● Dataset records
<<<<

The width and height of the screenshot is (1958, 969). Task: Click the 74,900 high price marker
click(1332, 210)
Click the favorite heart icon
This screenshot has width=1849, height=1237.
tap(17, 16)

>>>>

● What needs to be done
Take the records above and return them exactly as written.

● Answer space
The width and height of the screenshot is (1958, 969). Task: Click the 74,900 high price marker
click(1332, 210)
Click the favorite heart icon
This screenshot has width=1849, height=1237.
tap(17, 16)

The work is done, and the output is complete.